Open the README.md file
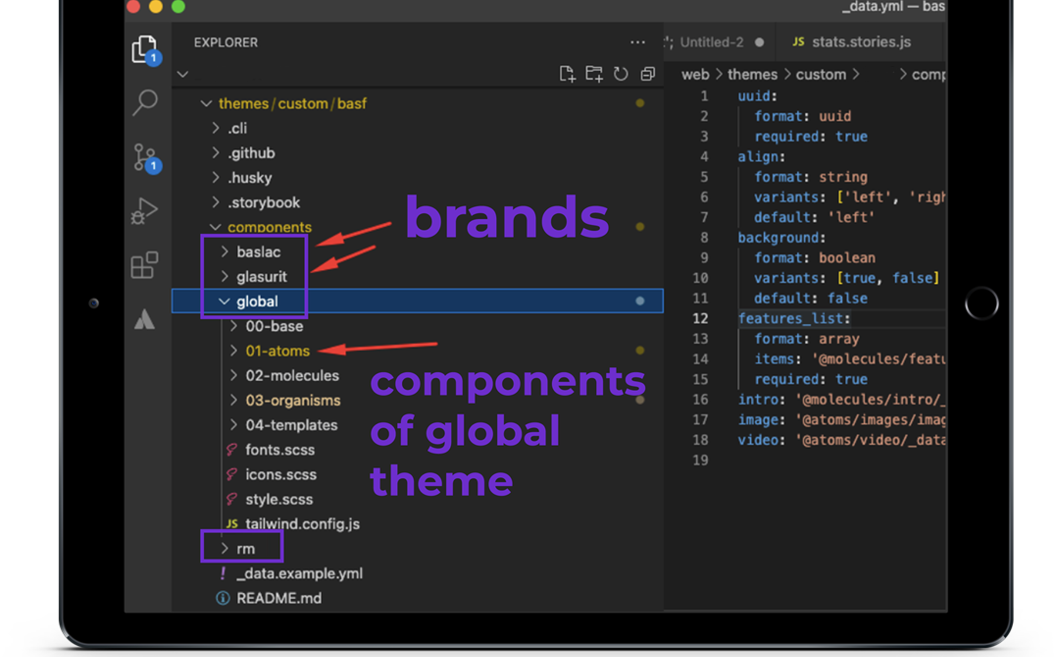point(278,598)
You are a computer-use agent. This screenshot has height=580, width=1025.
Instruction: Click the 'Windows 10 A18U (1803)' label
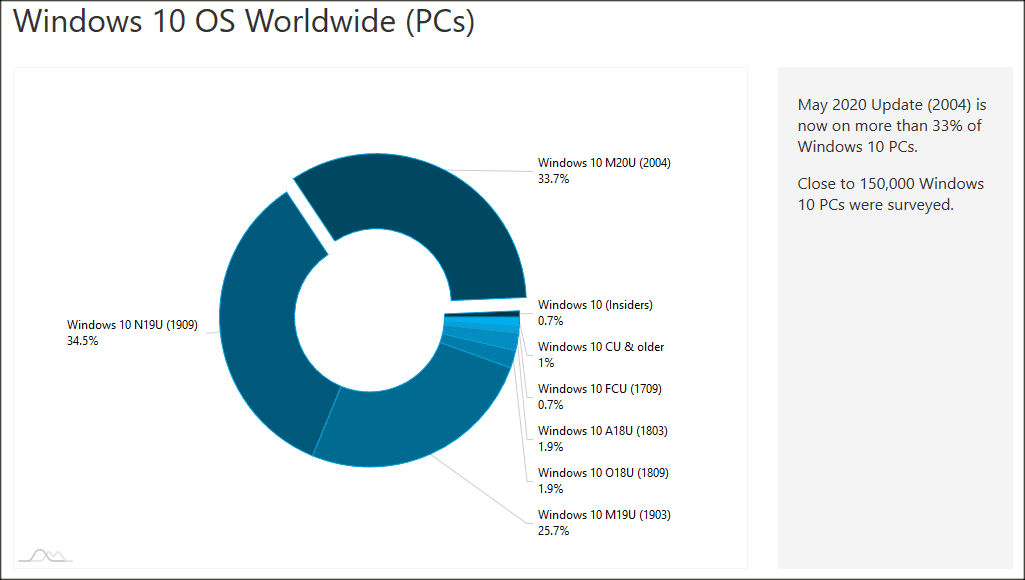click(x=603, y=431)
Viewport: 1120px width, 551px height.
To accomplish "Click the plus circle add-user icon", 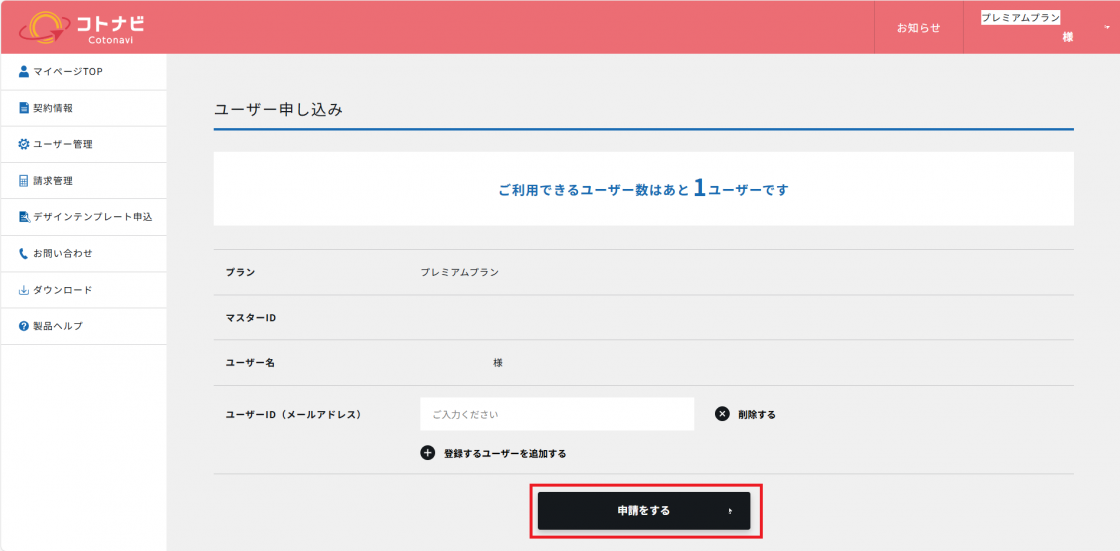I will (428, 453).
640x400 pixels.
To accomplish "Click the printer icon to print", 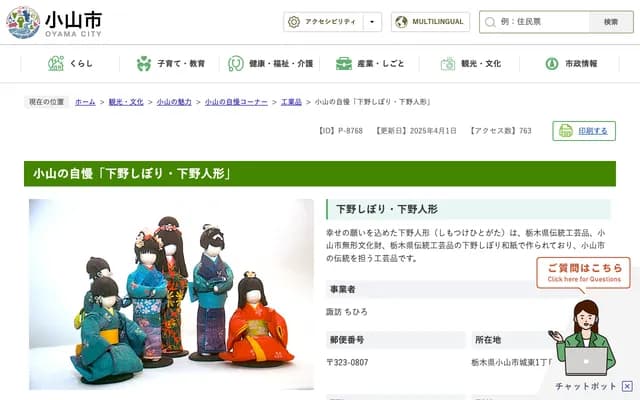I will 566,131.
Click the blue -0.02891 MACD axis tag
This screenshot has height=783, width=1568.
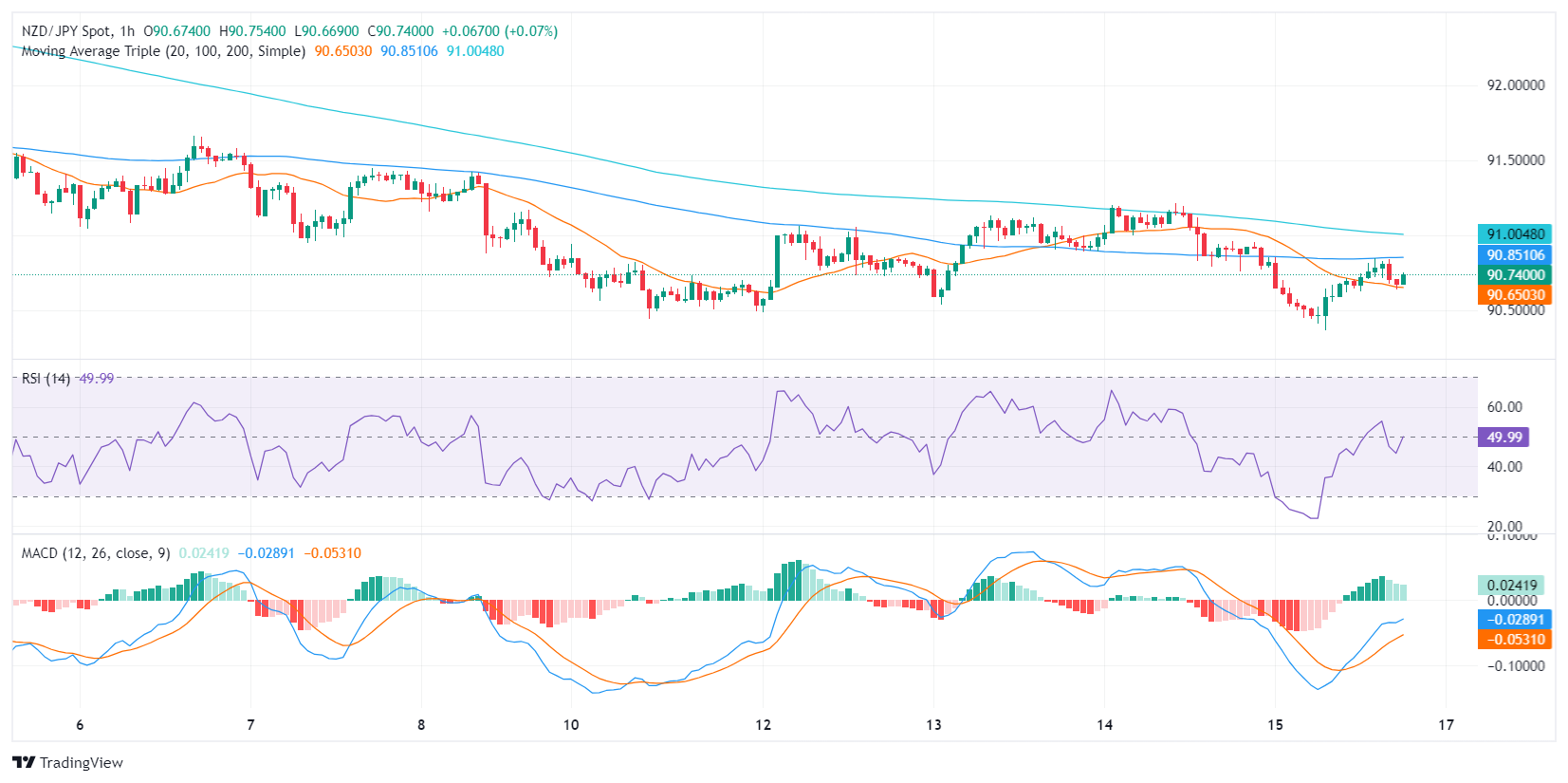(1515, 620)
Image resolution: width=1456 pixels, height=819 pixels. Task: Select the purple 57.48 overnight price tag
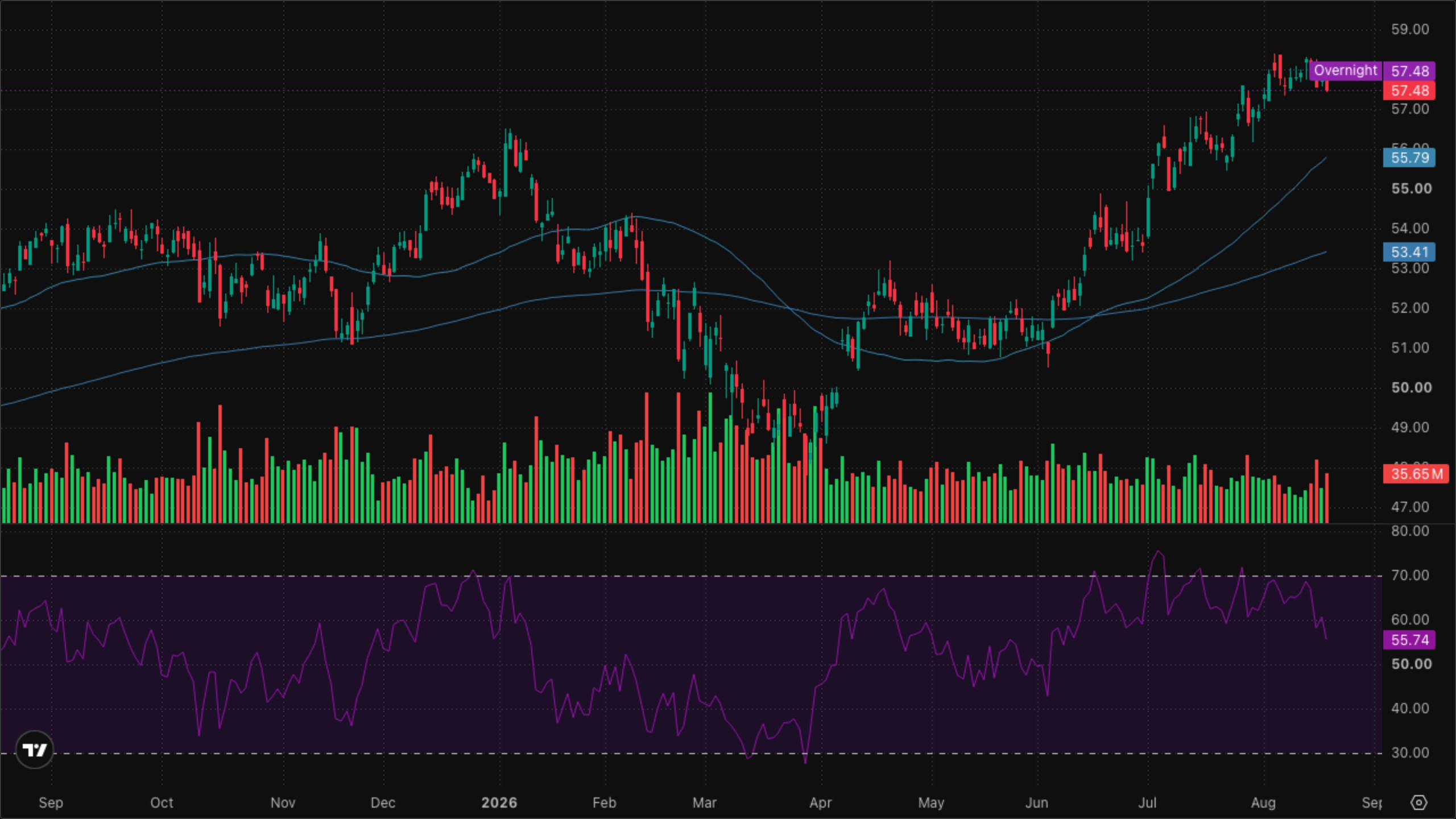1409,71
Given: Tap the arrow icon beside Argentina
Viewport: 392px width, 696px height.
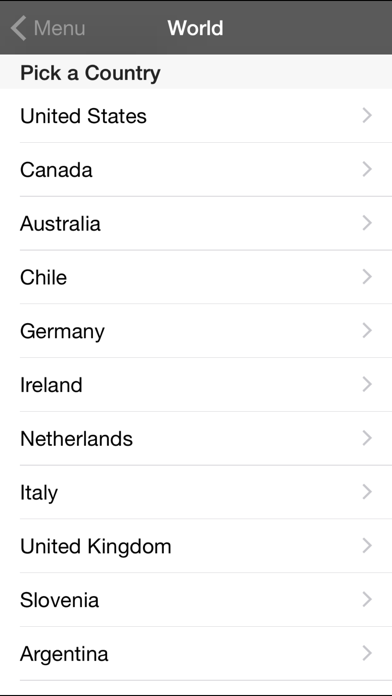Looking at the screenshot, I should (367, 653).
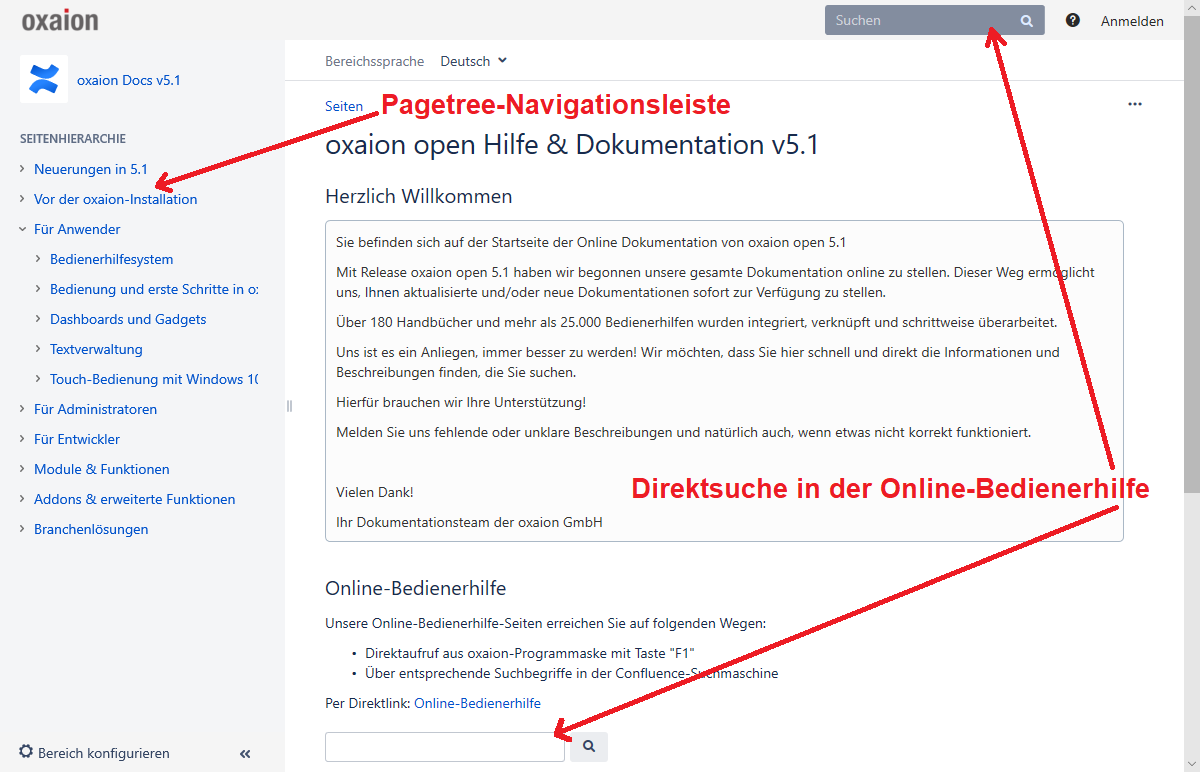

____

THE TASK ▸ Write out exactly, please, the lines that start at the one containing "Given: Tap the arrow icon beside Argentina" and run through the final line of the entries, both included, leaving pictures out.

RESULT OF THIS EXERCISE ▸
Given: Tap the arrow icon beside Argentina
Viewport: 392px width, 696px height.
Looking at the screenshot, I should (367, 653).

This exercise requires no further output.